[Items from a dataset]
== Segment start ==

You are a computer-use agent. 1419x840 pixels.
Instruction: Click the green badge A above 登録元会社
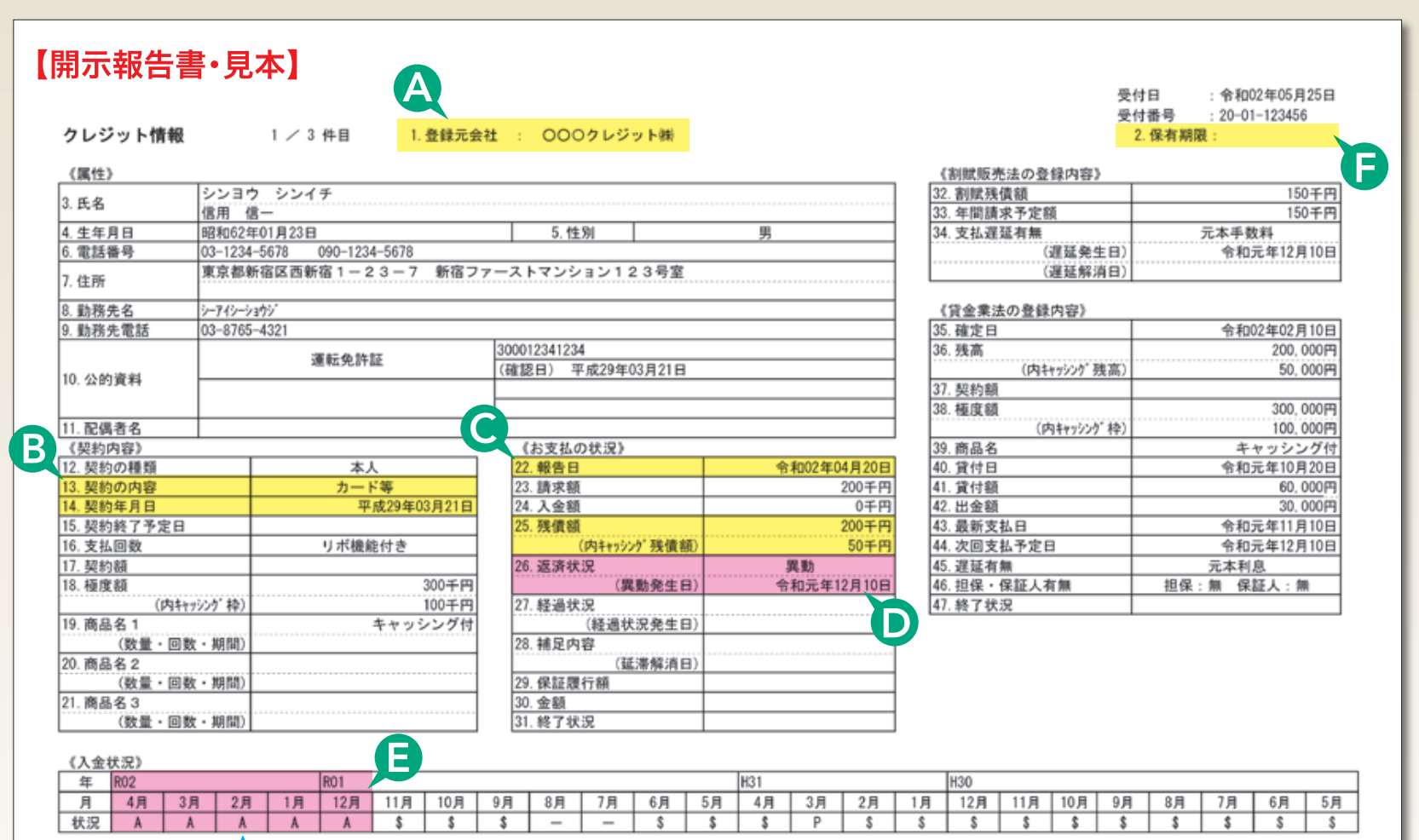coord(417,88)

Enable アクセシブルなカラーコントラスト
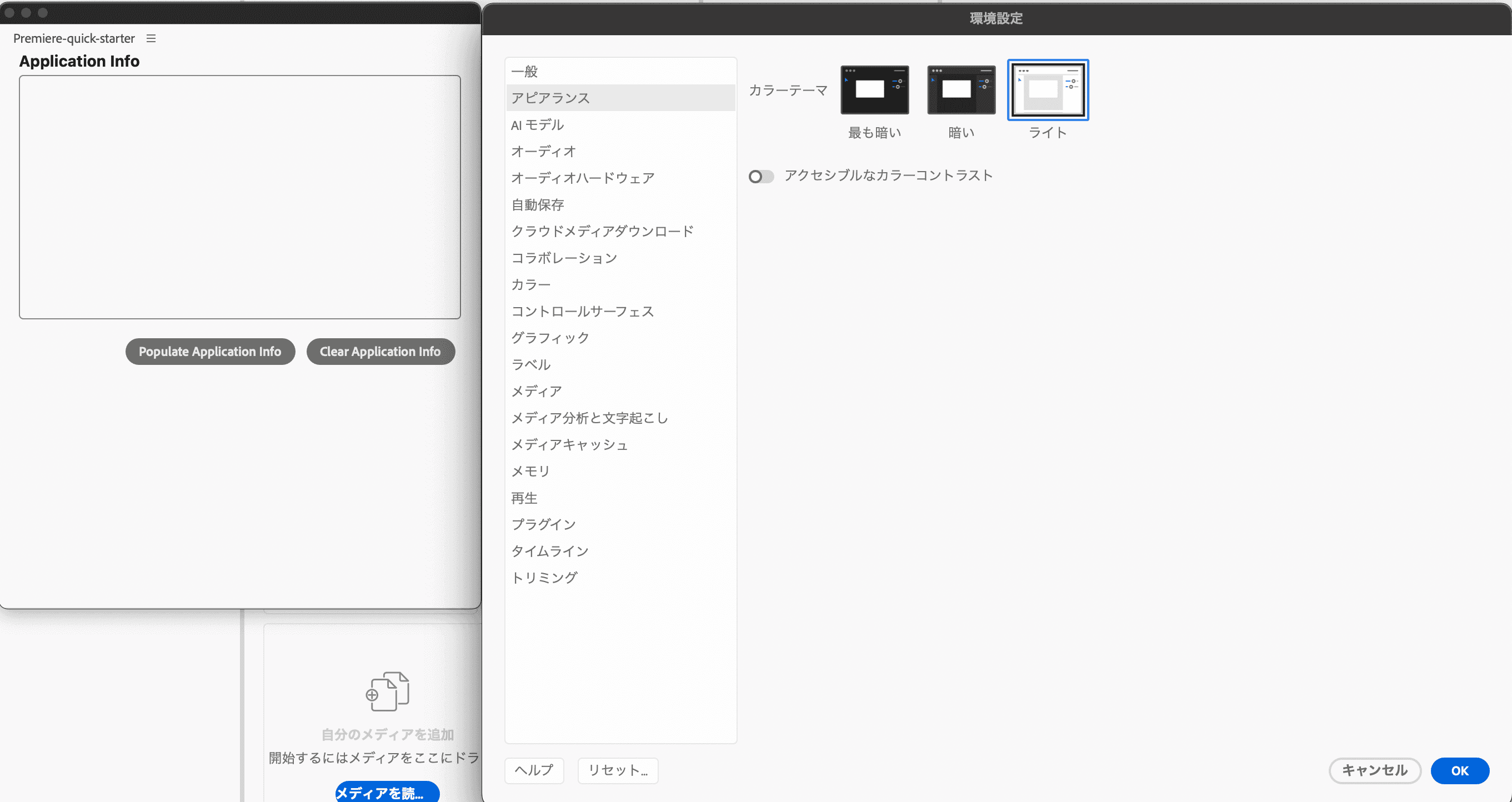(762, 176)
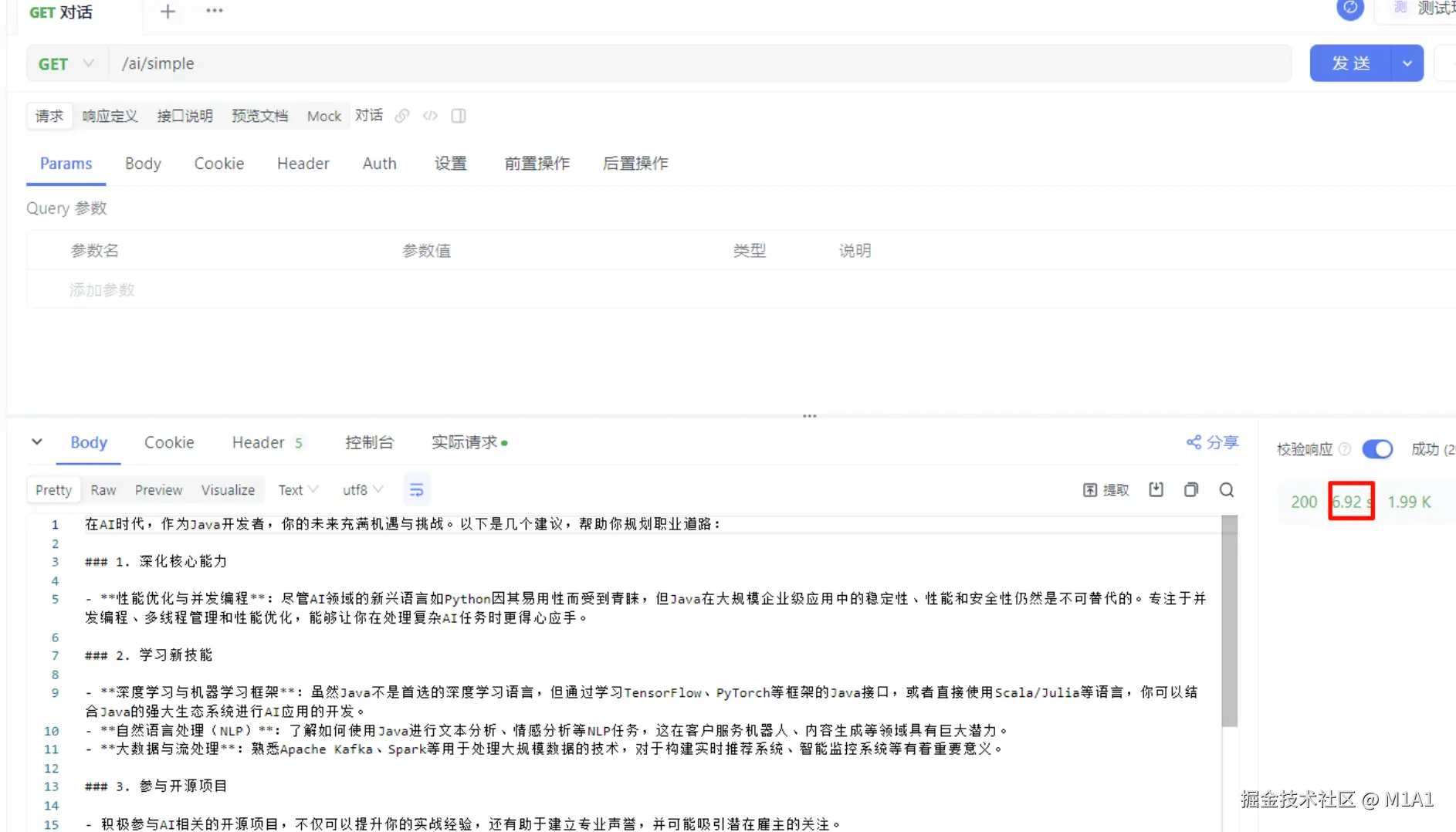The image size is (1456, 832).
Task: Open the utf8 encoding dropdown
Action: click(361, 489)
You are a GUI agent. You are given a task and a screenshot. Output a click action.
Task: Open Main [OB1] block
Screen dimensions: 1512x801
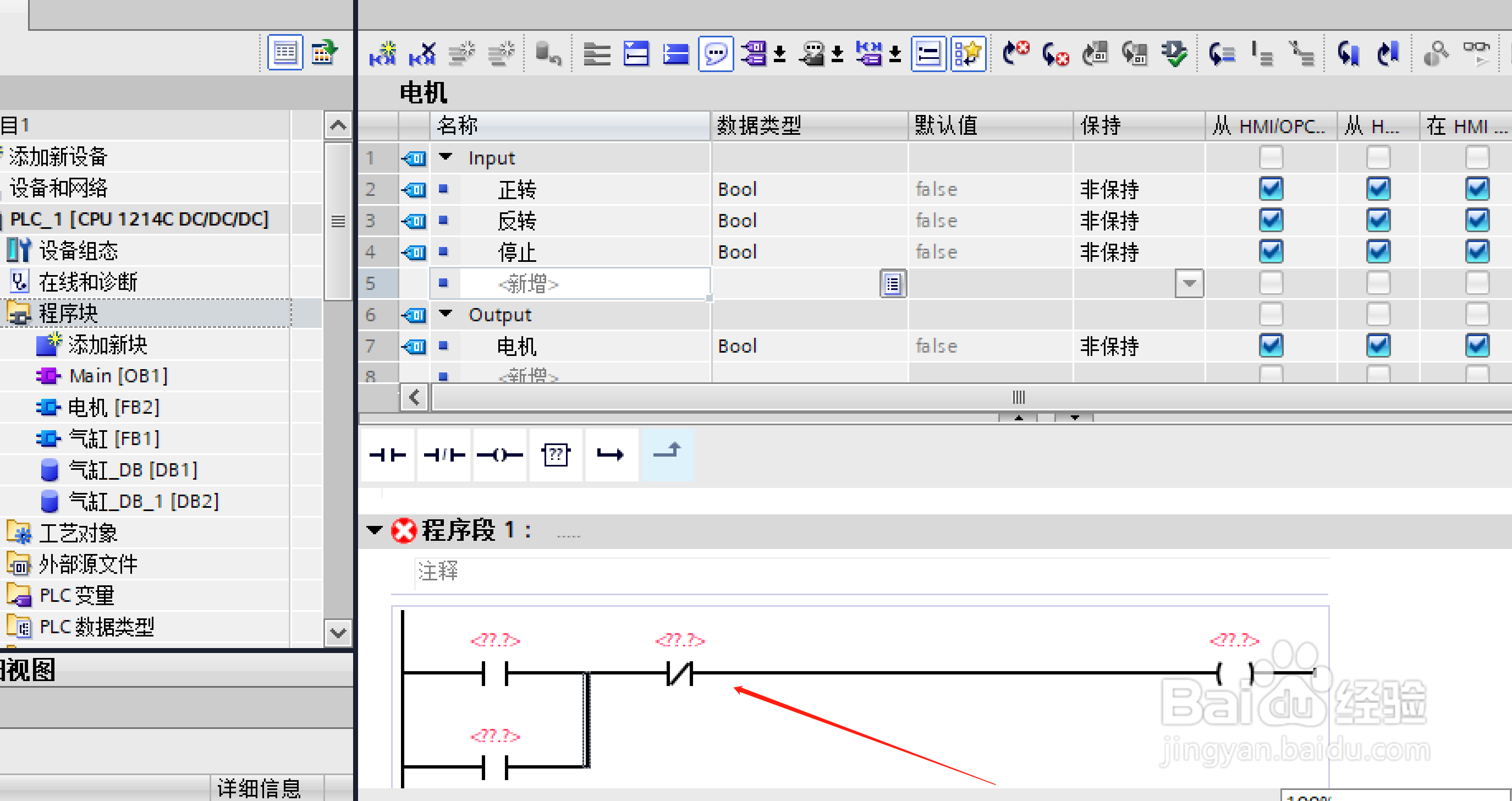[x=118, y=376]
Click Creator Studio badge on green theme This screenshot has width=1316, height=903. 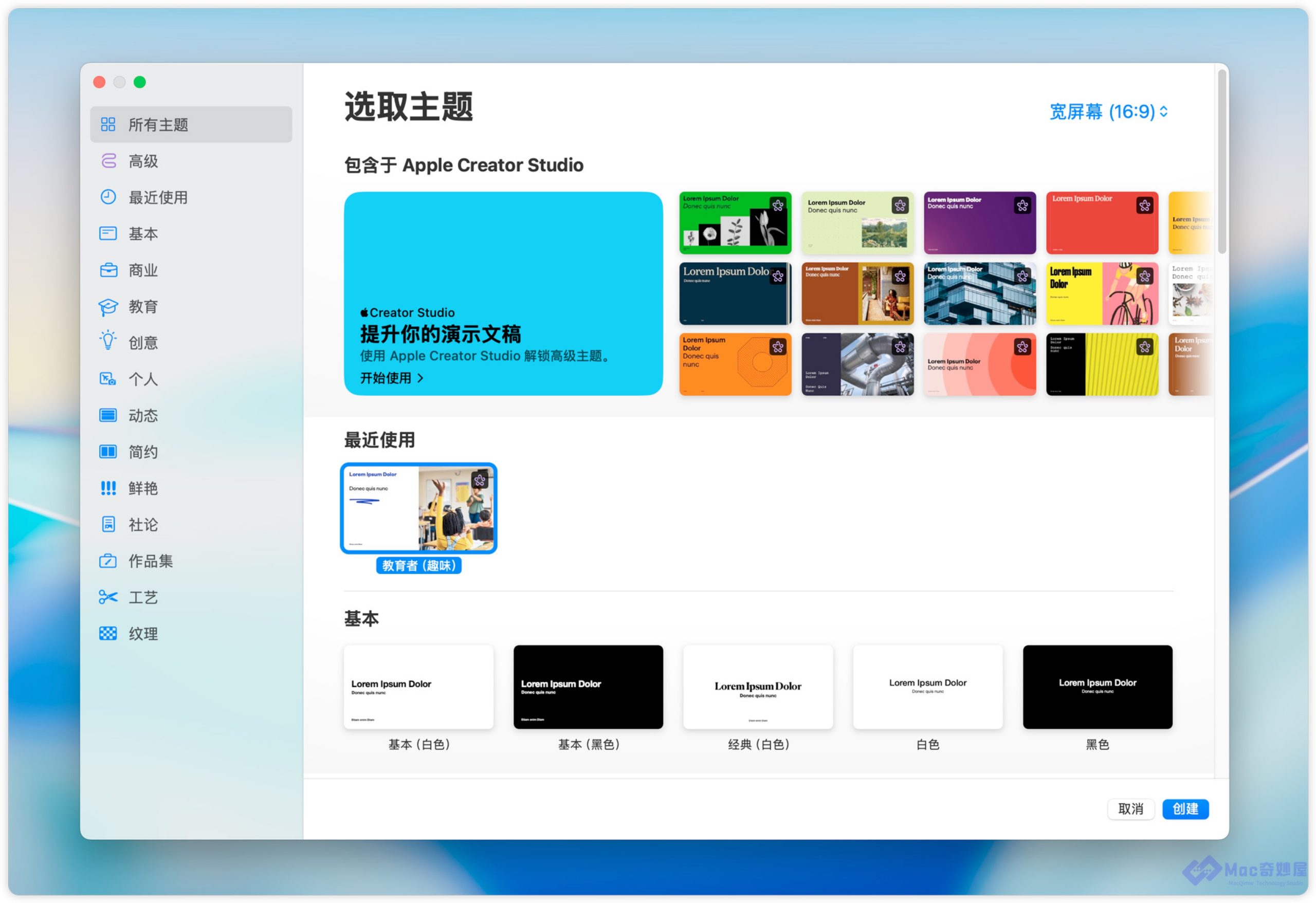click(777, 205)
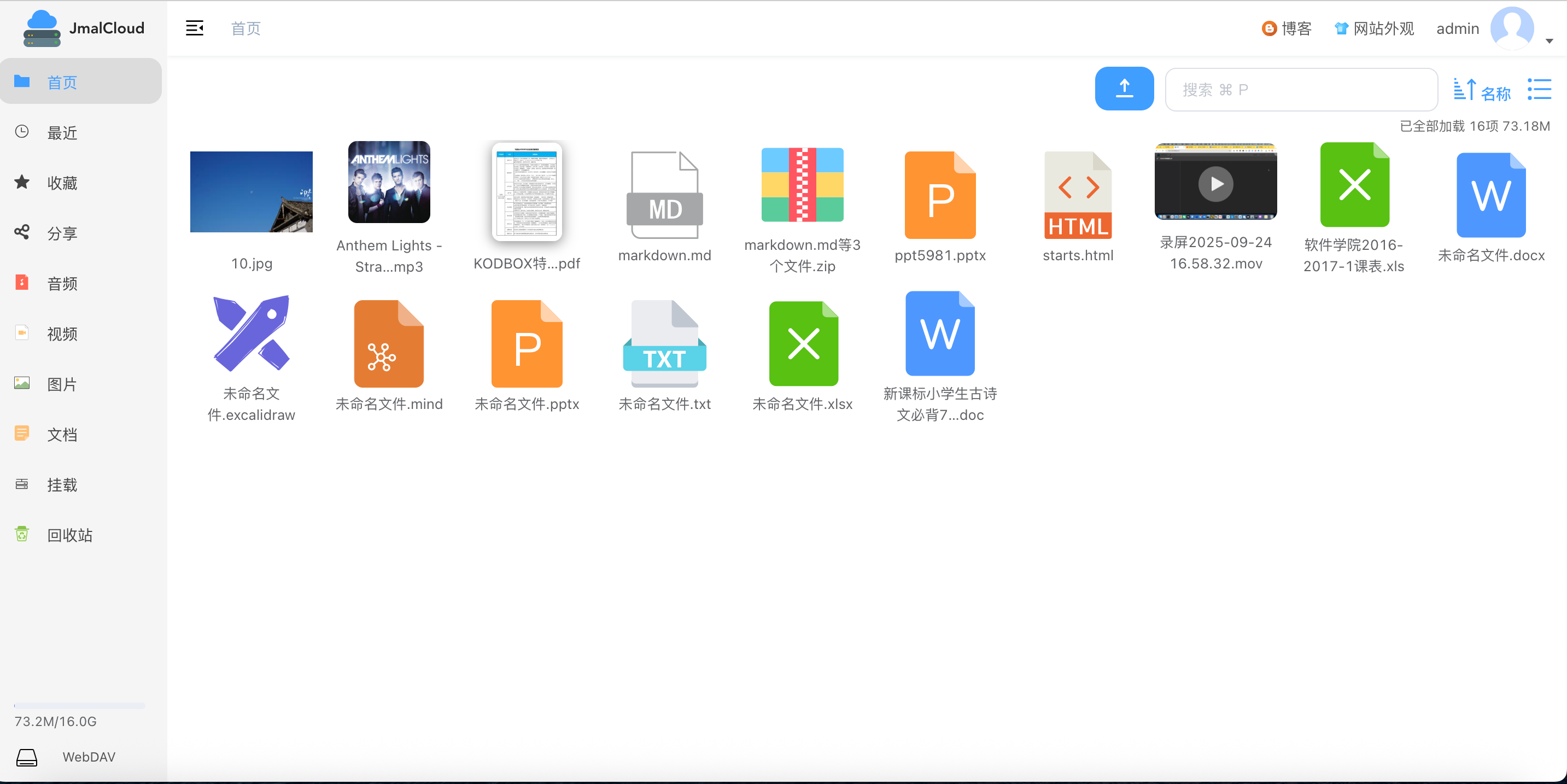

== Segment end ==

Find each line in the records above that contains "agent", and copy it.

Completed exercise >>
You are a computer-use agent. 1419x840 pixels.
You are a GUI agent. You are given a task and a screenshot. Output a click action.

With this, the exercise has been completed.